Les prétentions de l’Église ne tiennent donc pas debout contre les faits, contre certaines situations particulières, et par suite contre la simple logique du sens commun. Voyez, d’ailleurs, cette religion d’amour qui ne sait faire que de la monstrueuse injustice dans certaines situations données.

Et remarquons, de plus, que celui qui ne veut absolument pas du divorce, parce que son Église l’y oblige, ne veut pas non plus de la séparation de corps.

« Je regarde la séparation de corps non comme un remède, mais comme une calamité terrible… qu’on ne saurait trop écarter d’une tête humaine. » (Page 147).

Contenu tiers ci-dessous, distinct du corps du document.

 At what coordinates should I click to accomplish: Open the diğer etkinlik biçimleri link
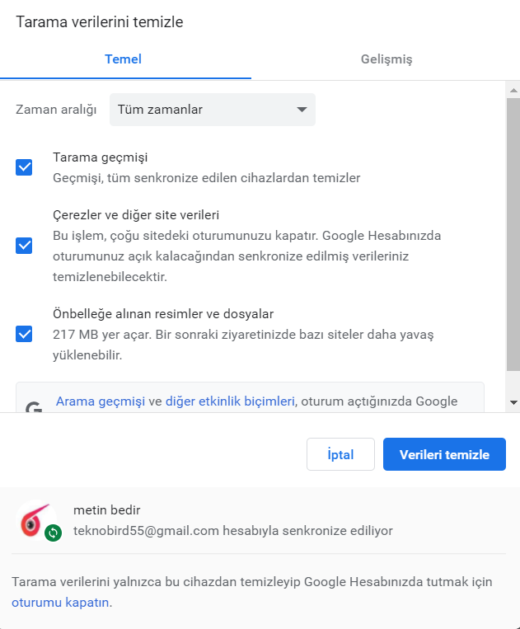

Pourquoi ne voulez-vous pas même de la séparation ? Parce que vous savez — mais vous n’osiez pas l’admettre en chaire — que les séparés vivent presque toujours dans l’immoralité. Et plutôt que de renoncer à une idée fausse, c’est-à-dire par pur orgueil de caste, — car ne venez pas arguer de conscience quand vous savez encore mieux que nous par le confessionnal que vos insoutenables décisions en droit naturel ont pour conséquence presque fatale l’immoralité chez les deux séparés ; — plutôt, dis-je, que de renoncer à une idée fausse conduisant à de monstrueuses injustices, vous ne voulez pas admettre le divorce et vous repoussez personnellement même la séparation ! La séparation cause des maux terribles, le divorce atténue considérablement ces maux, et vous préférez le mode de rupture du lien qui cause les plus grands maux à celui qui les annule en grande partie ! Vous nagez dans le faux sans en avoir conscience !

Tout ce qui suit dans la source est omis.